Work task ▸
Copy the rows below verbatim, from the start of the rows through the line containing "The height and width of the screenshot is (900, 1440).".

# # # # # # #

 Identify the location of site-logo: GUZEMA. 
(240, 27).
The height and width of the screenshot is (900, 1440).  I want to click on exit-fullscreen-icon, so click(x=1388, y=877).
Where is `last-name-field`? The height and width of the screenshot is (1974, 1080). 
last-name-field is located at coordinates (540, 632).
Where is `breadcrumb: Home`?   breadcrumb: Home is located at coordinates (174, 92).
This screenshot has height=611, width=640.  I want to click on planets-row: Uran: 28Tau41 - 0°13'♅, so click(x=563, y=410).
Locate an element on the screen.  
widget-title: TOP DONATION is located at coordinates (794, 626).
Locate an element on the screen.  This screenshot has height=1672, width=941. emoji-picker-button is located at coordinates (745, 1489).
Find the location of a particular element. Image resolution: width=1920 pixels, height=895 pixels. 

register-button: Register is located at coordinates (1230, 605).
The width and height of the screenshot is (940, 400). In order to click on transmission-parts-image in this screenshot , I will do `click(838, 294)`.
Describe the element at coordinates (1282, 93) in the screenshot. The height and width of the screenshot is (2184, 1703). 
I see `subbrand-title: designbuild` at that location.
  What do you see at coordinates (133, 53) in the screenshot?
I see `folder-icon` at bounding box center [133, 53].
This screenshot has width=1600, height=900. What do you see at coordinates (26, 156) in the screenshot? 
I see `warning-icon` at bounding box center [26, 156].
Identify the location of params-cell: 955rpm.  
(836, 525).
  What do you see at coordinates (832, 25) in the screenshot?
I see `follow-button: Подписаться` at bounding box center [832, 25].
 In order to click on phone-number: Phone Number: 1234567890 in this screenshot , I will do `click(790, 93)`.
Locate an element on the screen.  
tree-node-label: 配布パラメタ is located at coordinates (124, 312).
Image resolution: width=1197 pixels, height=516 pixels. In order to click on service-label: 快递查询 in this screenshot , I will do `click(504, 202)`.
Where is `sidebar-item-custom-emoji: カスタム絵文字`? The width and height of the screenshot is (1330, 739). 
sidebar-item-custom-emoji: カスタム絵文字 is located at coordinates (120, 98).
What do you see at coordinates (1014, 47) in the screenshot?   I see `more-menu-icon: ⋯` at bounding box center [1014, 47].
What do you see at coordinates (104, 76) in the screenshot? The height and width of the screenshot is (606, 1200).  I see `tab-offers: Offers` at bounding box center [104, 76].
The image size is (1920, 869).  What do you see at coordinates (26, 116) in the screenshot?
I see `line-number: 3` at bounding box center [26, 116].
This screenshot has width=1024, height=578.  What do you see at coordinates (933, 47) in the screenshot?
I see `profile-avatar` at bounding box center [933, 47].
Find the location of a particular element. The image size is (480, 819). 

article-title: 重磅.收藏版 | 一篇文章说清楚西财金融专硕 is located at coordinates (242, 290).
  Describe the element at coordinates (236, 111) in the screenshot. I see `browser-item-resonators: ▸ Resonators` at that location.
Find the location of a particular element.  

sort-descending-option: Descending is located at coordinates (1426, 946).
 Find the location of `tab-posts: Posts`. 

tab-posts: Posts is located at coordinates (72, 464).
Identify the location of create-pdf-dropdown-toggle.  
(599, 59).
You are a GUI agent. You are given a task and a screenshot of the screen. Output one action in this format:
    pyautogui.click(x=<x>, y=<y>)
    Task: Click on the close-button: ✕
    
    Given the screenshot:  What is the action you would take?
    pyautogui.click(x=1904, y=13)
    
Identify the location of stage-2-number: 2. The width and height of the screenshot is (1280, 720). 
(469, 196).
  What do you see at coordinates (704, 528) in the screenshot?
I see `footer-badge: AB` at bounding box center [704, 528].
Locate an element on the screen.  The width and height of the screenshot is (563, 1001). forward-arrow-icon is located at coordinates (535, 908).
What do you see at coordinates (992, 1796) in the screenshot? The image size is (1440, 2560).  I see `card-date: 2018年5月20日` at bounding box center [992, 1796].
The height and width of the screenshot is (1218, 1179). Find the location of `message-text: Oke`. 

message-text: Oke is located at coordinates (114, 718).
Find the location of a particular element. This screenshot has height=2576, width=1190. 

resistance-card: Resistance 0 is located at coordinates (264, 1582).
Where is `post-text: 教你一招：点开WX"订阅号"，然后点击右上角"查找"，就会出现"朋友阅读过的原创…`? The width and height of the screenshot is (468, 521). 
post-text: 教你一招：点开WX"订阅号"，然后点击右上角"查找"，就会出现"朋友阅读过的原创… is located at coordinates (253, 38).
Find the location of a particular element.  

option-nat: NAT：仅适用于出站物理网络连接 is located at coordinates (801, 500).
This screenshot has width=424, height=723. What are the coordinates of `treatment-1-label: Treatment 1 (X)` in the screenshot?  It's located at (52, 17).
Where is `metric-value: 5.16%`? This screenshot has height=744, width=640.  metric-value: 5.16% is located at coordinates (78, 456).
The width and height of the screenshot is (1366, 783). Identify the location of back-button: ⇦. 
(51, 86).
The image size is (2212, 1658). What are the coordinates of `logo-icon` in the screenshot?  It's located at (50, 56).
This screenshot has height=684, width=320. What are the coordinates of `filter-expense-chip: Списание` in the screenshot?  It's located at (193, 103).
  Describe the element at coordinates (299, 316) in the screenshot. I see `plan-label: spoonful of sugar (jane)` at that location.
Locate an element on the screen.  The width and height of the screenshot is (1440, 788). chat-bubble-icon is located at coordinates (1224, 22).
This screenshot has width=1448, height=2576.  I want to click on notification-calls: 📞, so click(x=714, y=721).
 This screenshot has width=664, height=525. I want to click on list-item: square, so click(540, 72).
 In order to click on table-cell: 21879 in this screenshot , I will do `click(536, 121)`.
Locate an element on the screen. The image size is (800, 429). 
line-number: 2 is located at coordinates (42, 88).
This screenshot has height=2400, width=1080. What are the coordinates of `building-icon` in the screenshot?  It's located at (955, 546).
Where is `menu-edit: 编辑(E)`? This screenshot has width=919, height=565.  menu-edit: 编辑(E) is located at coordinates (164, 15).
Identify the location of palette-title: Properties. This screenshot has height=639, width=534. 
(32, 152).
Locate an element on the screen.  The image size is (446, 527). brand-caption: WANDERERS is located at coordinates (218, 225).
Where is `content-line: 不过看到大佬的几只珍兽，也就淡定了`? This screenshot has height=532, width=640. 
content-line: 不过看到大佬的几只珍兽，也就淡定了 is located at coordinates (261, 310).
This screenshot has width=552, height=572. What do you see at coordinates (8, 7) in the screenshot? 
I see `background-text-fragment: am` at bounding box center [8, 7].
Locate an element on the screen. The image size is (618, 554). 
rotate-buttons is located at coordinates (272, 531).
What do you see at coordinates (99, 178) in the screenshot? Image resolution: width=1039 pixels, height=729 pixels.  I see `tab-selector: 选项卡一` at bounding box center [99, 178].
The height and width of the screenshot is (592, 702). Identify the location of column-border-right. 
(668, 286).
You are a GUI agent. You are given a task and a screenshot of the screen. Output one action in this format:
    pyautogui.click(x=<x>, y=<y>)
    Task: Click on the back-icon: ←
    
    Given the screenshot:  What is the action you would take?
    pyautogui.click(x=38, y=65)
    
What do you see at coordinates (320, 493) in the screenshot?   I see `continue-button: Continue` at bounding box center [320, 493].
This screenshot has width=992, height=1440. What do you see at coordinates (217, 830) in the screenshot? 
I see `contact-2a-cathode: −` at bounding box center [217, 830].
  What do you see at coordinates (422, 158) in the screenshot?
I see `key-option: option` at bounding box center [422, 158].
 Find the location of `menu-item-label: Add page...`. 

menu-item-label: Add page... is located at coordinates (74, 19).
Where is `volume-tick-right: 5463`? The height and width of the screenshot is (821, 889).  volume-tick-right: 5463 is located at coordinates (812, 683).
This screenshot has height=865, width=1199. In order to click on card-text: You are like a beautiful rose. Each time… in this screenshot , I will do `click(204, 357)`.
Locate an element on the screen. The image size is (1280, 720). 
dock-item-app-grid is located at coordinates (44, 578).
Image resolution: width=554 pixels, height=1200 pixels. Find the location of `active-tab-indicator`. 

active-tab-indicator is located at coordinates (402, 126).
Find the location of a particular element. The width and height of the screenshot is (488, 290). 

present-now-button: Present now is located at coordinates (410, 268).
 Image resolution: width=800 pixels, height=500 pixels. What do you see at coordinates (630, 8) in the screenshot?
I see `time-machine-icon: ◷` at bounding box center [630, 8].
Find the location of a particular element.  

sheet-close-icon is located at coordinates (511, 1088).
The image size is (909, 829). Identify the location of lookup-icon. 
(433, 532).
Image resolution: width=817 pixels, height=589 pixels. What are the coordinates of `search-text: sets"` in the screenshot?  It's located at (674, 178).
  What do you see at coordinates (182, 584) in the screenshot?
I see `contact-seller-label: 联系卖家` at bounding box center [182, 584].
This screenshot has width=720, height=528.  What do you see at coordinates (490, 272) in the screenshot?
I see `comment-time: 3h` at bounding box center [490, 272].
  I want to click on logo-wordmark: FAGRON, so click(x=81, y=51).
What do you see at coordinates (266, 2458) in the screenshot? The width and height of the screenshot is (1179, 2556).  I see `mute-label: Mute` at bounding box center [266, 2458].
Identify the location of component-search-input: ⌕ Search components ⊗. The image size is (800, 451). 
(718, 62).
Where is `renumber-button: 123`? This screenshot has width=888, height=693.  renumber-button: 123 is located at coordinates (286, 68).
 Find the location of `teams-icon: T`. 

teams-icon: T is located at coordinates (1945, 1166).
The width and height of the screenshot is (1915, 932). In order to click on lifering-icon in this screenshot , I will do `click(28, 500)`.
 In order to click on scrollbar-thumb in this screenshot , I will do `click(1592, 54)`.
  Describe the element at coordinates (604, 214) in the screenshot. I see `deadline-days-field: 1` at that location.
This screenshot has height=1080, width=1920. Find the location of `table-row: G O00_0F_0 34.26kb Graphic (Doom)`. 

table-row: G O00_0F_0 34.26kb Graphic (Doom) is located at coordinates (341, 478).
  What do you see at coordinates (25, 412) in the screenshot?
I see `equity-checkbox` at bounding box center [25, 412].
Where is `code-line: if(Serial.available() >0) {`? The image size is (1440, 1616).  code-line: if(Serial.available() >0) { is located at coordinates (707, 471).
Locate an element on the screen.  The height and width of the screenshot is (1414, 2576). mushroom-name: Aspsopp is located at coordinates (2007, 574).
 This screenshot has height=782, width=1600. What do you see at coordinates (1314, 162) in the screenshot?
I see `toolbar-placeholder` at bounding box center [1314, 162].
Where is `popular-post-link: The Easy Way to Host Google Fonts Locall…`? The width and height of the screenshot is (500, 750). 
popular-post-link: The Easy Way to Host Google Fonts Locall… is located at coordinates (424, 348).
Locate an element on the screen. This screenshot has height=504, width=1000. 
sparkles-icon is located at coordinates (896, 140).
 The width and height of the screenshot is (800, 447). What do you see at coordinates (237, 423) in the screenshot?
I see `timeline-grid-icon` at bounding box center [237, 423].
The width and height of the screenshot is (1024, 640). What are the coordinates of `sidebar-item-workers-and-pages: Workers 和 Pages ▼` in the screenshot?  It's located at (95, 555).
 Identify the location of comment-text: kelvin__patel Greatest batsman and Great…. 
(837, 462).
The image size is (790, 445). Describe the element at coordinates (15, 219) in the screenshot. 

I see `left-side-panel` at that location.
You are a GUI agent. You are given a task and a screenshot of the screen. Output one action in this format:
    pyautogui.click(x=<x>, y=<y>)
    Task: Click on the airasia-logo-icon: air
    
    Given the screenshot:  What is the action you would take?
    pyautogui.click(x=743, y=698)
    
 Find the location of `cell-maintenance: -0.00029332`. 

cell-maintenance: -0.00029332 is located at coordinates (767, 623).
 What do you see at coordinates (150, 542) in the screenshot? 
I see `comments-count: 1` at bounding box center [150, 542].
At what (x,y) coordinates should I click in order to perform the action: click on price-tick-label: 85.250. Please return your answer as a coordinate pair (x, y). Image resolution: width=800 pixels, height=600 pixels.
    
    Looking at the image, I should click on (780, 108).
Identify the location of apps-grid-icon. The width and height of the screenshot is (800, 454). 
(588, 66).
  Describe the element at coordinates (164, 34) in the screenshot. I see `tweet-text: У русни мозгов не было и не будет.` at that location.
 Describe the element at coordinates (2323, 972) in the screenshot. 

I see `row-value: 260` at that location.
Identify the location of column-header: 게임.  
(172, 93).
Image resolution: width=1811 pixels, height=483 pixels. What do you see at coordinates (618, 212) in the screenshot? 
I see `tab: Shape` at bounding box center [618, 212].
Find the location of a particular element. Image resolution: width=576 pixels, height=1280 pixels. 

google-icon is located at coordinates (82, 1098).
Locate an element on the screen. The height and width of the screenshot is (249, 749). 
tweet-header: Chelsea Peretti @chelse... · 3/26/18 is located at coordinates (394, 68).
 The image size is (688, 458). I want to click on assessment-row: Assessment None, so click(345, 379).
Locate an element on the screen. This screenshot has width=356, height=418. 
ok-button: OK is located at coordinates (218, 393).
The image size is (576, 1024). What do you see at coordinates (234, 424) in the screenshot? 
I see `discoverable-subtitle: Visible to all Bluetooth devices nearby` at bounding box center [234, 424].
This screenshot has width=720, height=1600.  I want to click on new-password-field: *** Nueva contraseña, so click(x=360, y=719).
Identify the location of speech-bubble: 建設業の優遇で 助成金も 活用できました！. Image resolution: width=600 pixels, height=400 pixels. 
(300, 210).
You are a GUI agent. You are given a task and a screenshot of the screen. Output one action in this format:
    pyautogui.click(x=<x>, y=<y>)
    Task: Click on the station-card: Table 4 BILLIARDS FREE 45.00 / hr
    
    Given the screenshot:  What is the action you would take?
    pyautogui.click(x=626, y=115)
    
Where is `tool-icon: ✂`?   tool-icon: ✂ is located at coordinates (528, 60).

# # # # # # #

Task result ▸
 Identify the location of site-logo: GUZEMA. 
(240, 27).
The height and width of the screenshot is (900, 1440).  I want to click on exit-fullscreen-icon, so click(x=1388, y=877).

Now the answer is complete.